Die Tonspur dazu ist ein säuselnd melancholischer Loop aus David Greys „Babylon“, das auch Teil der „Torture Tapes“ war, die in Guantanamo Bay zum Einsatz kamen. Gaillard konnte nicht wissen, dass die Besetzung bald vorbei sein würde, und dass Mobiltelefone und Terrorismus noch eine ungleich engere Verbindung erfahren würden. Wie imposant und berührend die Videoarbeit heute ist, geht darauf zurück.

So verschwimmen die Töne in „Magical Soup“ zu einem Narrativ, das immer auch politische Dimensionen hat. Mit Tönen, die als militärische Waffe eingesetzt wurden

Schon im Vietnamkrieg setzten die amerikanischen „Psy-Ops“ Töne als militärische Waffe ein. In Sung Tieus „No Gods, No Masters“ wird als einer von vier Audio-Kanälen das „Ghost Tape No. 10“ ausgestrahlt, das Vietcong-Kämpfer verunsichern sollte.

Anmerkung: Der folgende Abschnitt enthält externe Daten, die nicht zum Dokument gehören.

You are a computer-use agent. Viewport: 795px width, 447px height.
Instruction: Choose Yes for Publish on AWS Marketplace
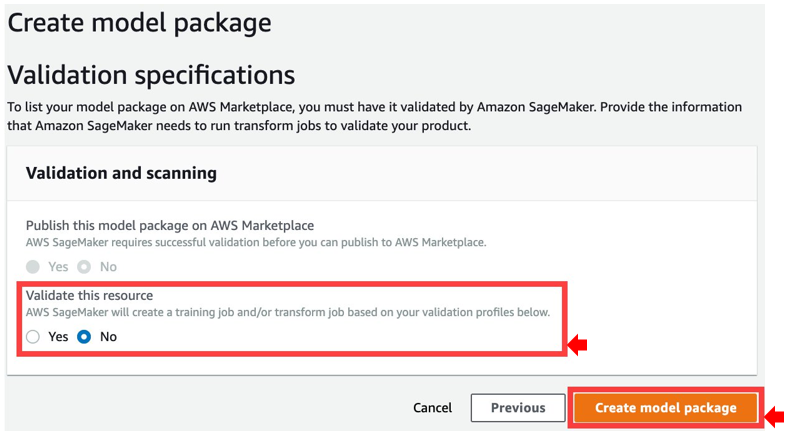click(x=33, y=267)
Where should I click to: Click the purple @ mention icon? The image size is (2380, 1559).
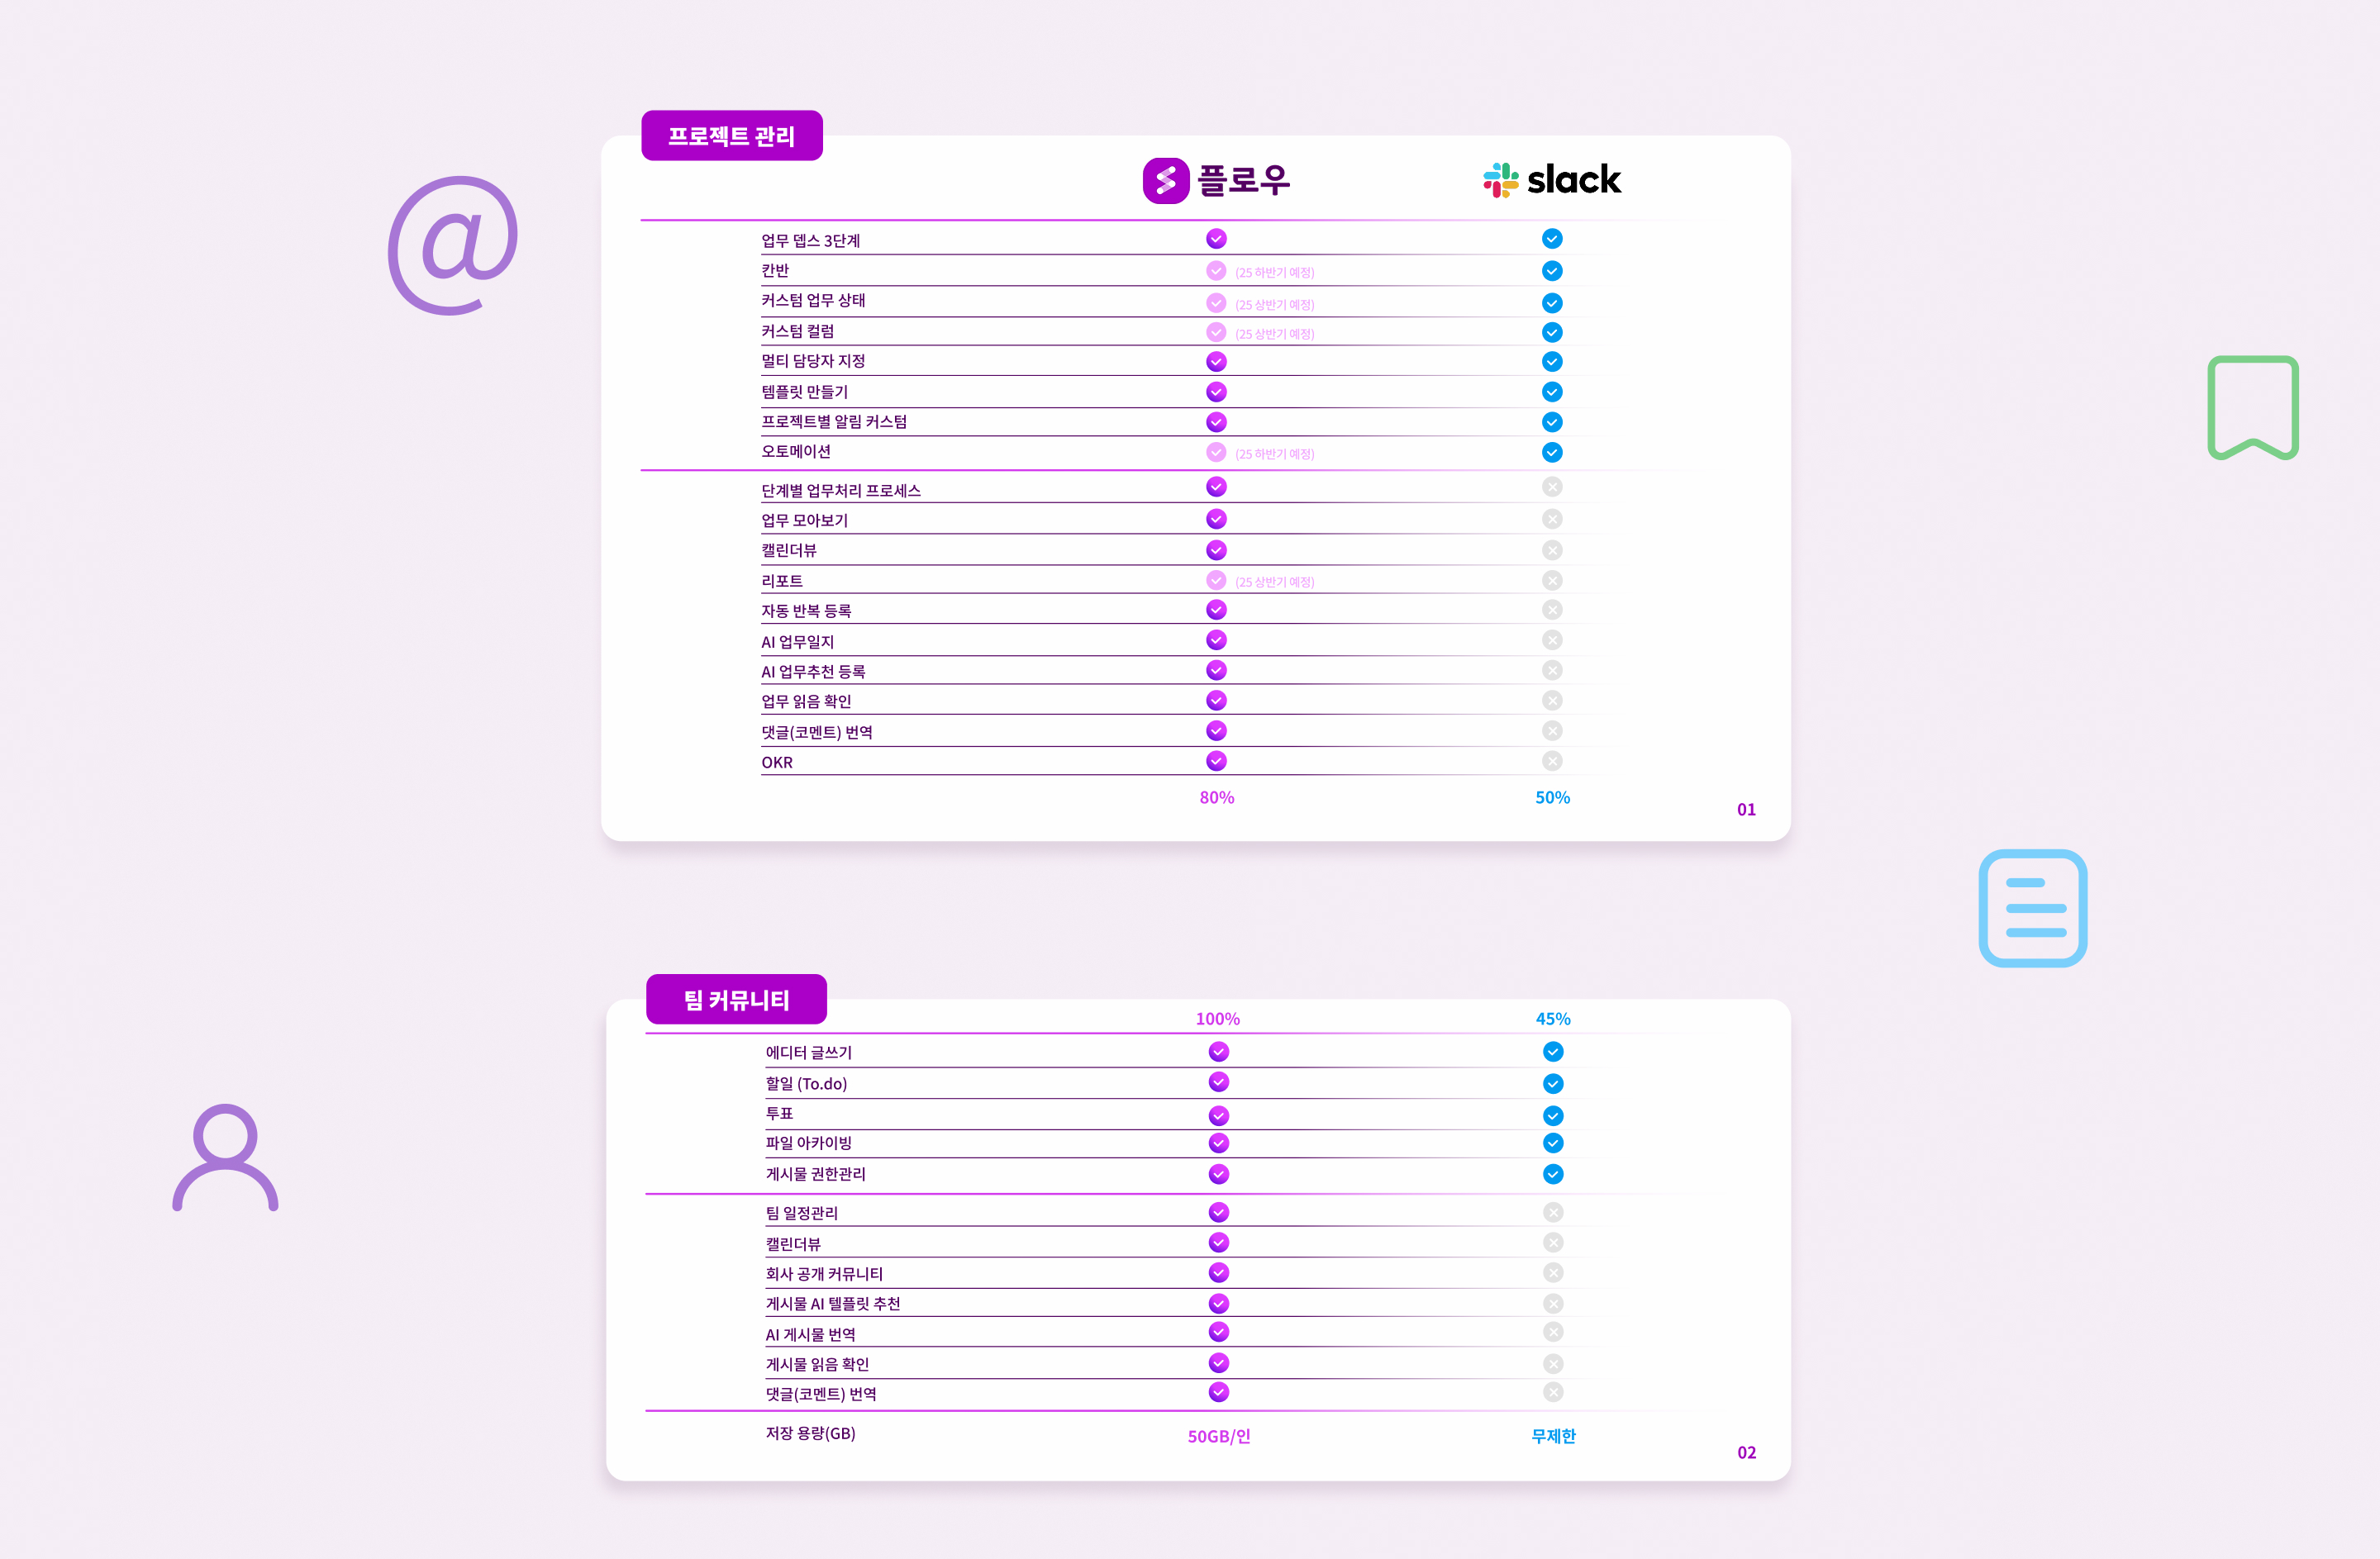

So verschwimmen die Töne in „Magical Soup“ zu einem Narrativ, das immer auch politische Dimensionen hat. Buchstäblich: Die Lautsprecher hallen ineinander. Aufgrund der Pandemievorschriften wurde das Einsetzen von Kopfhörern unmöglich. Das ist besonders schade, wenn etwa Douglas Gordon auf einem Teppichläufer liegend Lou Reed und The Velvet Underground singt, einen Walkman auf den Ohren, und Besucherinnen und Besucher es ihm auf dem selben, davor drapierten Teppich nicht gleich tun können.

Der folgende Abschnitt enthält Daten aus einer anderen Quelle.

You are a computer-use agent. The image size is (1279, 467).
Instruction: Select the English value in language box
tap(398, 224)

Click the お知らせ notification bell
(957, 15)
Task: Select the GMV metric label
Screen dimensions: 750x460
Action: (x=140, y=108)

Dieser Kaninchenbau ist sehr verästelt. Das geht nicht nur auf die lange Gesamtspielzeit der Videoarbeiten zurück, sondern auch auf die kuratorische Arbeit: So fand das Team um Gebbers etwa im Zuge der Recherchen in den Manuals der Künstler und den Archiven heraus, dass eine bereits seit Jahren im Museum gezeigte Installation von Nam June Paik ursprünglich in einer anderen Vitrine vorgesehen war. Für die Ausstellung versetzte es „I Never Read Wittgenstein (I Never Understood Wittgenstein)“ in den Originalzustand. „Aber natürlich hatte Paik Wittgenstein verstanden“, sagt die Kuratorin angesichts des Titels.

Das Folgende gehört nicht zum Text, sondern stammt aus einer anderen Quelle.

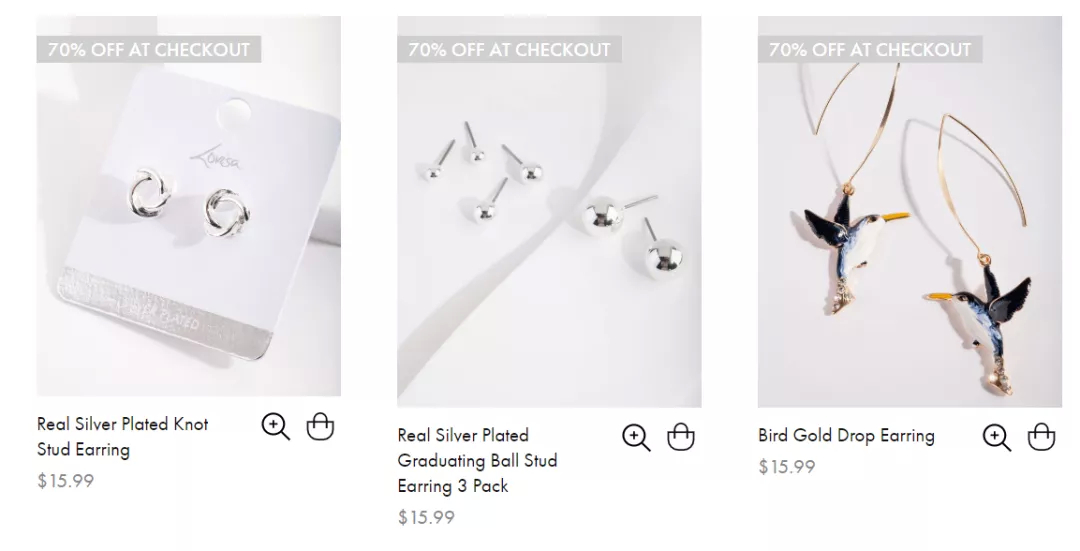Image resolution: width=1080 pixels, height=551 pixels.
Task: View the knot stud earring product image
Action: [x=189, y=206]
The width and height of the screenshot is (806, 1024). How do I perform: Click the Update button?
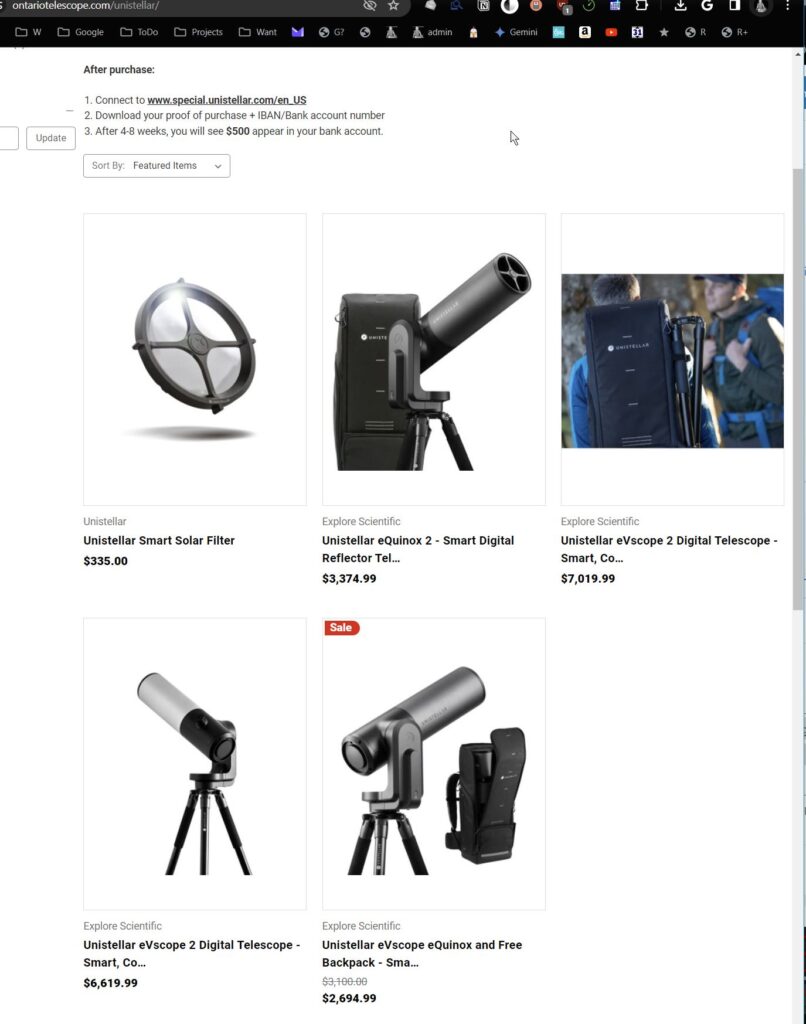tap(51, 138)
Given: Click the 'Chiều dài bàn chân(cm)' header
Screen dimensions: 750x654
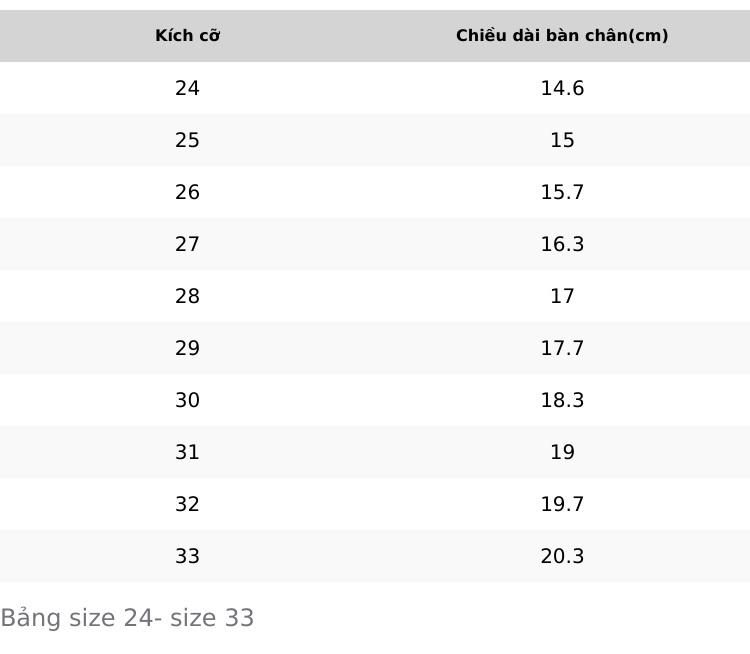Looking at the screenshot, I should pyautogui.click(x=562, y=35).
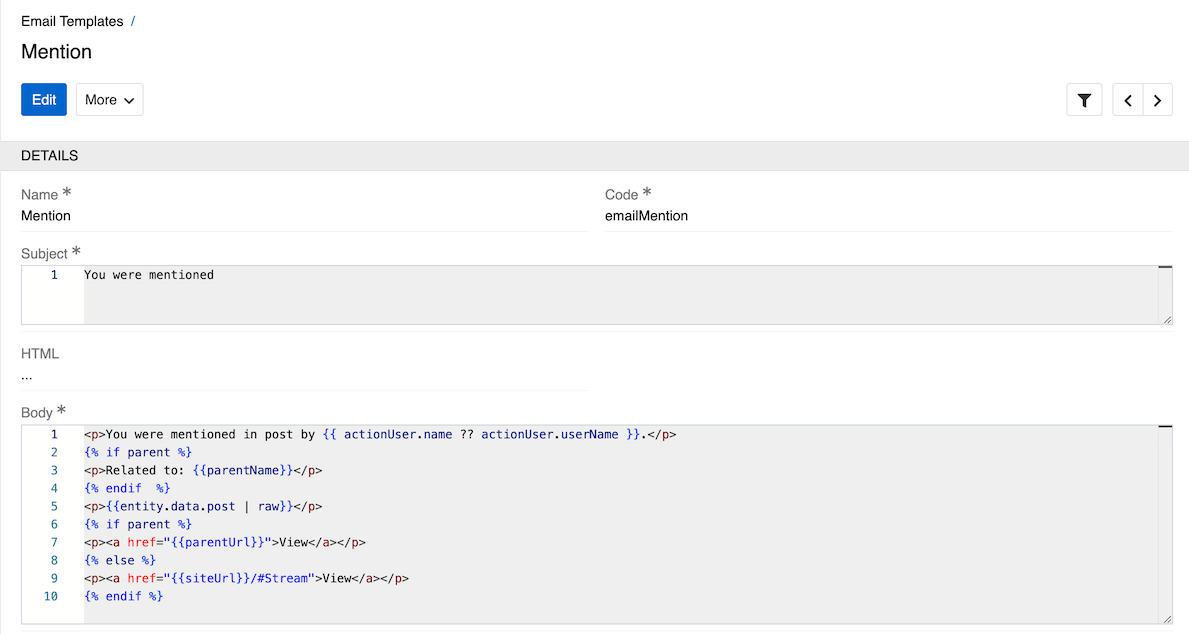Click the slash after Email Templates breadcrumb
The height and width of the screenshot is (634, 1189).
(x=131, y=20)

Nicht alle ausgestellten Werke sind zeitbasiert, und nicht alle haben einen eigenen Sound. Sie müssen mit dem auskommen, der von anderen herüberstrahlt. Und mit der Vorstellung. Die für den Turner-Preis nominierte UdK-Professorin Nicole Wermers kreierte mit ihrer Installation „The Violet Revs“ gar eine fiktive, unsichtbare Frauen-Bikergang, indem sie Lederjacken mit billigen Stapelstühlen zu einer Szene zusammenführte. Es scheint, als wären die Besitzerinnen, die offensichtlich Megadeth und Fuchsschweife gut finden, zum Rauchen vor die Tür gegangen.

Währenddessen wird nebenan Wagners „Parsifal“ zum Besten gegeben. Für all diese Polyvalenzen ist es hilfreich, einige Vorurteile an der Garderobe zu lassen. Dann darf dieser Abgesang überreich statt schief gesungen sein: Weniger schön als interessant, voller Widersprüche, aber sehr intensiv.

Auf Nachfrage erzählt Gabriele Knapstein, seit vier Jahren Leiterin des Hamburger Bahnhofs, dass man nicht daran geglaubt habe, jemand könne dem Museum mit den Rieck-Hallen den Boden entziehen. Dass momentan dennoch die Weichen so gestellt sind, dieses Vertrauen in die Zukunft des Museum zu enttäuschen, ist tieftraurig. „Magical Soup“ lädt mit melancholischem Glanz dazu ein zu vermissen, was hier nicht mehr passieren wird.